Growth Business spoke to Richard Kateley, head of specialist protection at Legal & General on how SMEs can risk-proof their loans and work out a manageable repayment plan.
How can SMEs assess the risks they face when borrowing?
Firstly, business owners must ensure they have an understanding of the loan terms – this should include the guarantees required for repayment. One crucial factor to be aware of is whether or not the repayment will be demanded at short notice if a key person or business owner were to die or be unable to work.
An example of when this is encountered is with Director Loans when a director loans their own money to the business. These terms of these vary but are usually open-ended or on a rolling one year basis. If the director were to die in this instance, the debt would be on demand from the estate. To prevent any difficulties in repayment, it is recommended that the guarantor on a Director Loan is insured for the full amount; in these delicate circumstances, the last thing business owners want to worry about is finding the large sums of cash needed to repay the loans.
Research carried out by Legal & General revealed that a third of UK SMEs have no insurance whatsoever to cover their debts. This is despite the fact that nearly two-thirds of businesses carry some form of debt, with the average SME owing nearly £350,000 at any one time. If anything unexpected were to happen to a key person with regards to illness or death, many SMEs could not only be left struggling to deal with the absence of a vital cog, but they would also need to find the large sum of cash to repay the loan.
Some debts are more risky than others, such as short-term financing in the form of Credit Cards, Overdrafts and Director Loan Accounts, all of which seem to be on the rise.
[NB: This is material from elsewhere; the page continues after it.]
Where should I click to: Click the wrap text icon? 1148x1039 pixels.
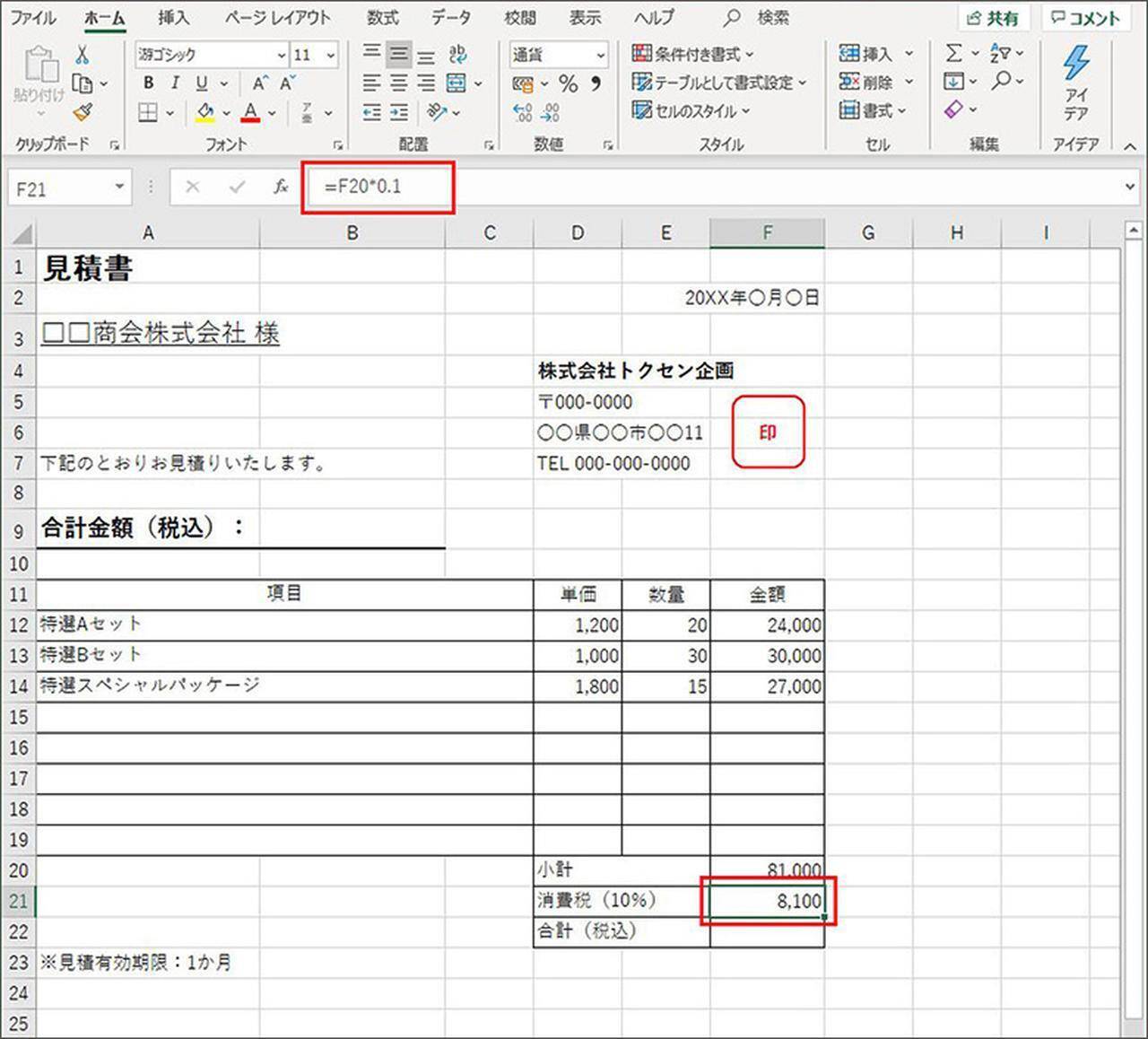pyautogui.click(x=457, y=54)
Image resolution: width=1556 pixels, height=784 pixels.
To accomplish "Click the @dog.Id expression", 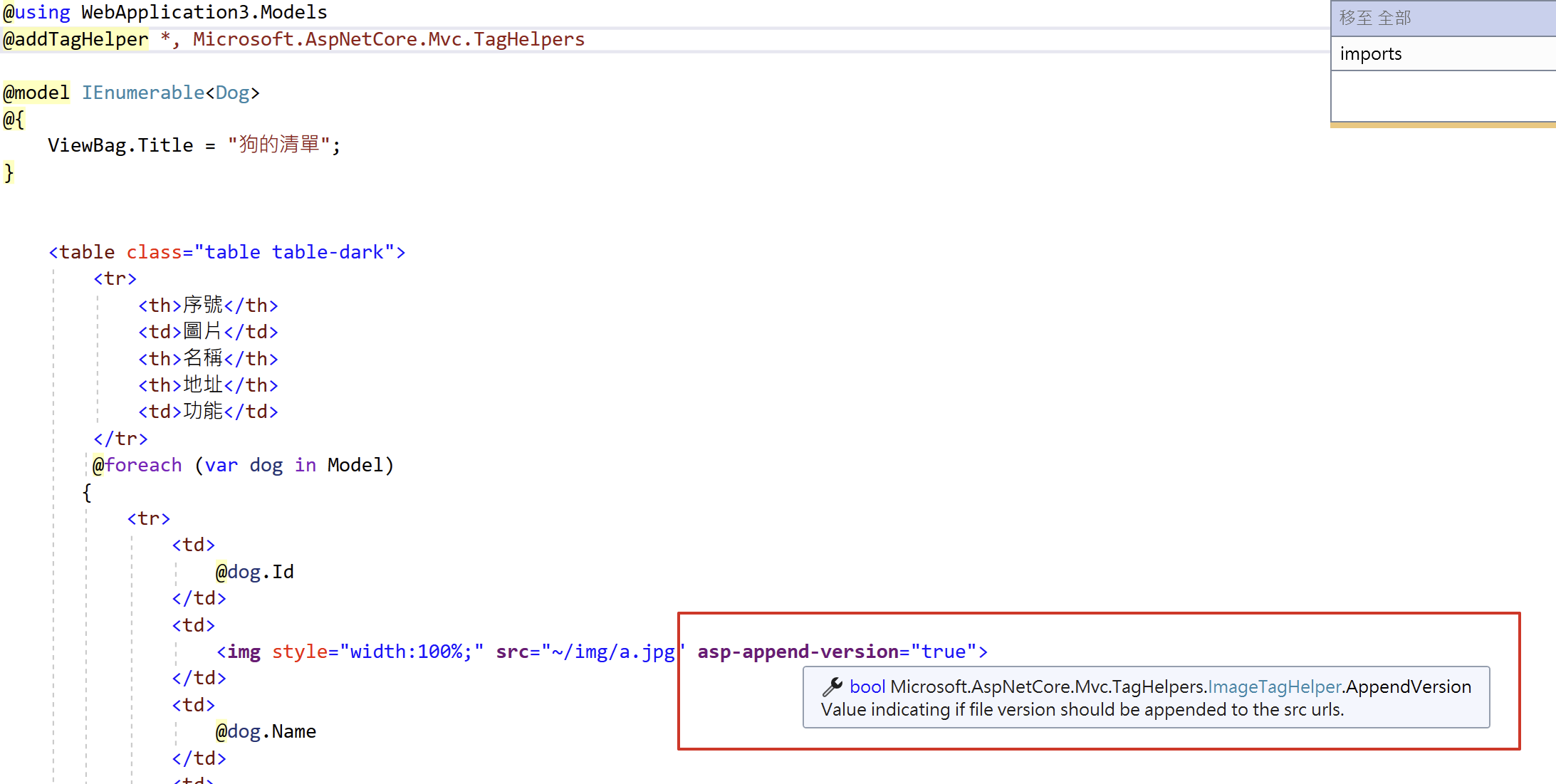I will point(255,572).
The number of SMEs using credit cards alone has rocketed in four years, from just 3 per cent in 2011 to 23 per cent in 2015. Similarly, SME debts of over £50,000 in Directors Loan Accounts (DLAs) have increased from 20 per cent to 33 per cent. Directors Loan Accounts (DLAs) present a particular risk as fundamental awareness of how they work are not as high as they could be. Nearly a third (28 per cent) of the directors we asked didn’t realise their DLA needed to be repaid in the event of their death.”
What would you say is a strong repayment plan?
As an insurance company, we know of the many risks faced by businesses in everyday life. One of the most common issues owners need to be aware of is the loss of a key person, and what that could do to a business’s finances. A company does not want any loan that they have taken out, for the purpose of promoting business growth, to become a terminal pressure on that very business. It is therefore important that owners address this and have a disaster recovery plan in place for the loan and its repayment, so that they know what will happen if someone key to that loan were to die or no longer be able to work.
What are some of the key issues SMEs need to consider?
“In order to prepare for any unforeseen circumstances, it is crucial that businesses have a disaster plan in place. Owners are recommended to contact an adviser to discuss the specific risks presented to them, so that they are well equipped for what may come.”